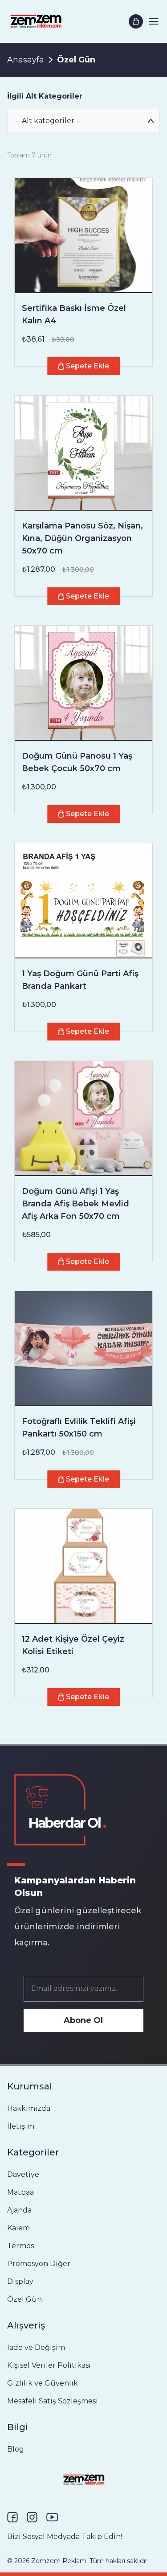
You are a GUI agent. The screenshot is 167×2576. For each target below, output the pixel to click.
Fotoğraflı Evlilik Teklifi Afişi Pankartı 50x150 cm (79, 1427)
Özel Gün (24, 2299)
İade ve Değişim (36, 2347)
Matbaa (20, 2192)
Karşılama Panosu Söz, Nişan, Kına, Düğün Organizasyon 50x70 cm (82, 538)
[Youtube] (52, 2517)
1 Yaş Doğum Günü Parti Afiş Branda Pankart (80, 980)
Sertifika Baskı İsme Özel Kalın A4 (74, 314)
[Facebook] (12, 2517)
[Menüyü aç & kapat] (153, 21)
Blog (15, 2449)
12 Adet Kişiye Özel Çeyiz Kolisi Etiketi (73, 1645)
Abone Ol (83, 2020)
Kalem (18, 2228)
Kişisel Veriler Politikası (49, 2365)
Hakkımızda (28, 2108)
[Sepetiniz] (136, 21)
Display (20, 2281)
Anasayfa (25, 60)
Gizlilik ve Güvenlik (42, 2383)
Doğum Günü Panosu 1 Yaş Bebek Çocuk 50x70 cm (77, 762)
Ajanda (19, 2210)
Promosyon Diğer (38, 2263)
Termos (20, 2246)
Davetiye (23, 2174)
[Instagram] (32, 2517)
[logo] (35, 21)
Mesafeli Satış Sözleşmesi (52, 2401)
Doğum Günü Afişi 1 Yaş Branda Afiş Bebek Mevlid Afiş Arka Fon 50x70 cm (75, 1203)
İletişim (20, 2126)
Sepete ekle (87, 366)
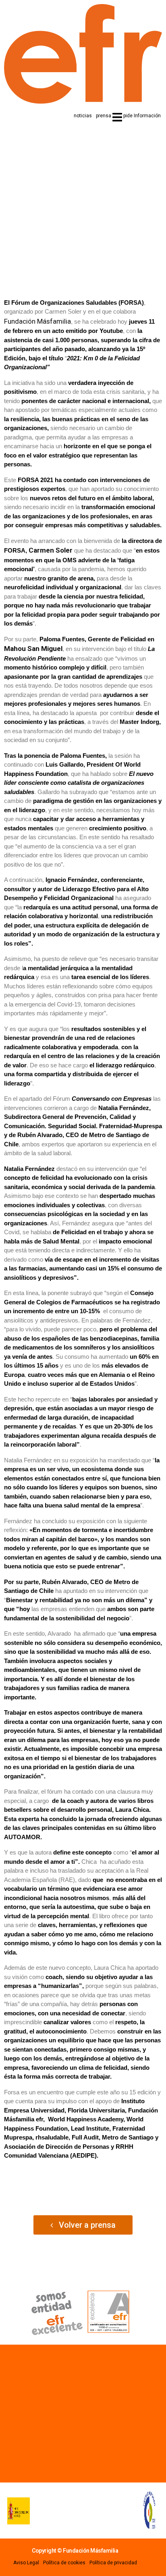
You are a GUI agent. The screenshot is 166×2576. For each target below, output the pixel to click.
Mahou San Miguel (33, 649)
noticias (83, 116)
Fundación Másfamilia (37, 321)
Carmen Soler (51, 550)
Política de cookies (64, 2563)
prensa (103, 116)
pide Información (142, 116)
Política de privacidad (113, 2563)
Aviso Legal (26, 2563)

------------------------------------------------

▸ **TASK ITEM**: Show the lines where the word "below" appears in the entries.

▸ **SOLUTION**:
You are a GUI agent. The screenshot is 167×2576. For each target below, output the pixel to click.
You are a GUI agent. The screenshot is 166×2576. For each target below, output the pixel to click.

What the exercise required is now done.